== Task directions ==
Go over the entries and report the lines where the word "height" occurs.

START Provided records

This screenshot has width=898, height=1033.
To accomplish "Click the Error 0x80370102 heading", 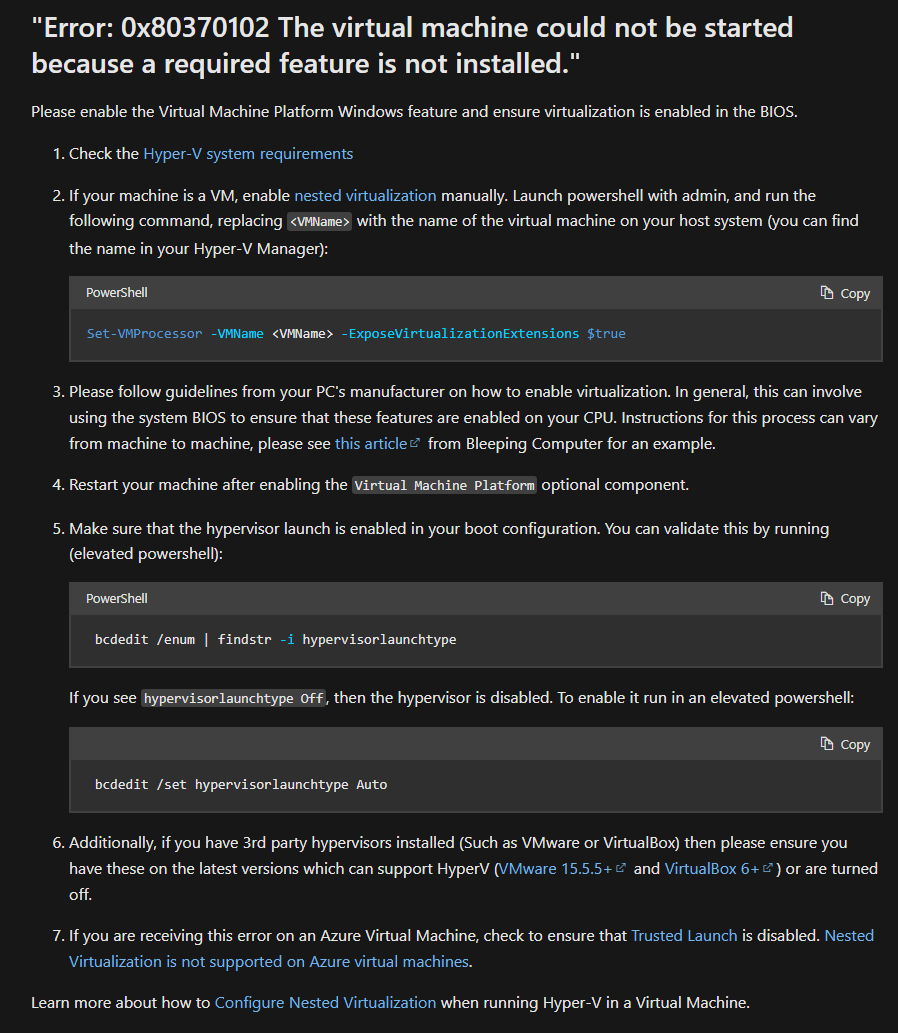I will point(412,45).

END Provided records
START Provided records

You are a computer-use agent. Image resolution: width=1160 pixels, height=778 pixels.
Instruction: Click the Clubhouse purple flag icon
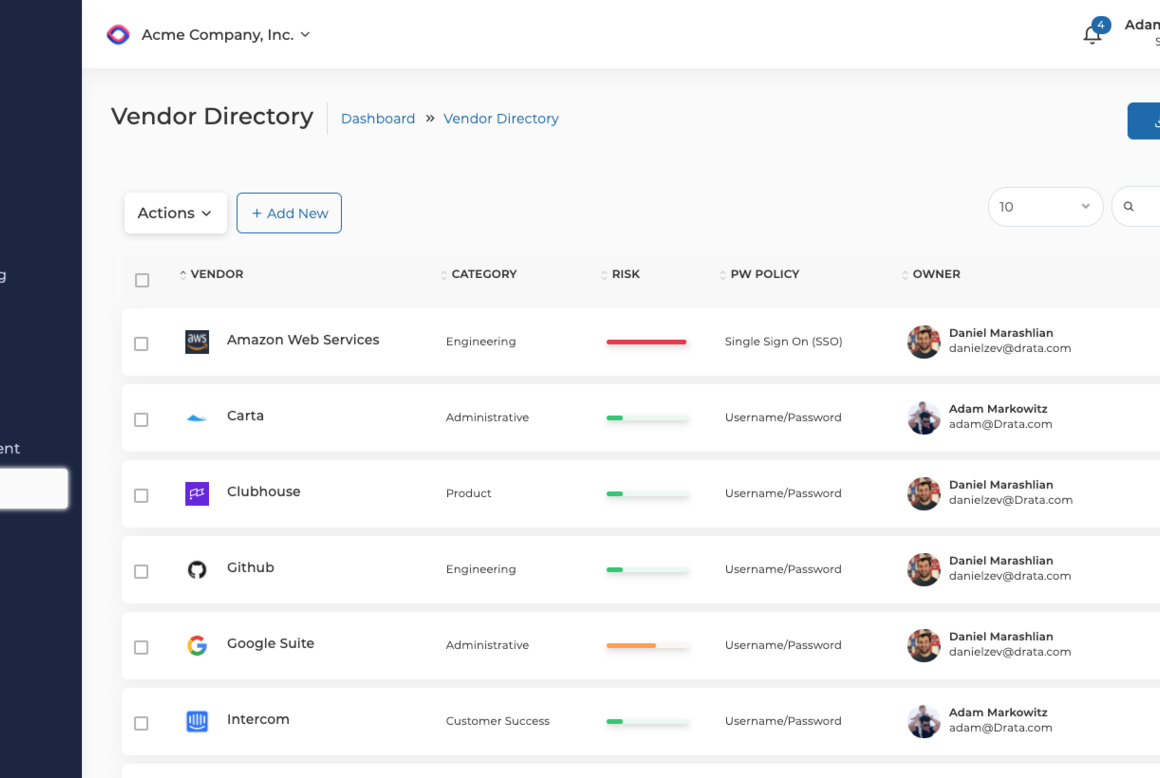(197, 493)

END Provided records

== Response to the exercise ==
This screenshot has width=898, height=1033.
You are a computer-use agent. Image resolution: width=1160 pixels, height=778 pixels.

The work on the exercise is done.